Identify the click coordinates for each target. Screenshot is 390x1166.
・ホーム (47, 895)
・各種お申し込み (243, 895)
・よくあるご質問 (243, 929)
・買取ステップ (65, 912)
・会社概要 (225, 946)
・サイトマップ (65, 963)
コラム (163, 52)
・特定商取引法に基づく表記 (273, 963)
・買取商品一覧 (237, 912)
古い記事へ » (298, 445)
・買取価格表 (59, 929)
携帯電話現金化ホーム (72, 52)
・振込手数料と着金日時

### [TASK TO COMPLETE]
Would you return every line of the data above exactly?

### [RESULT OF THE TASK]
Identify the click coordinates for each target. Screenshot is 390x1166.
・ホーム (47, 895)
・各種お申し込み (243, 895)
・よくあるご質問 (243, 929)
・買取ステップ (65, 912)
・会社概要 (225, 946)
・サイトマップ (65, 963)
コラム (163, 52)
・特定商取引法に基づく表記 (273, 963)
・買取商品一覧 (237, 912)
古い記事へ » (298, 445)
・買取価格表 (59, 929)
携帯電話現金化ホーム (72, 52)
・振込手数料と着金日時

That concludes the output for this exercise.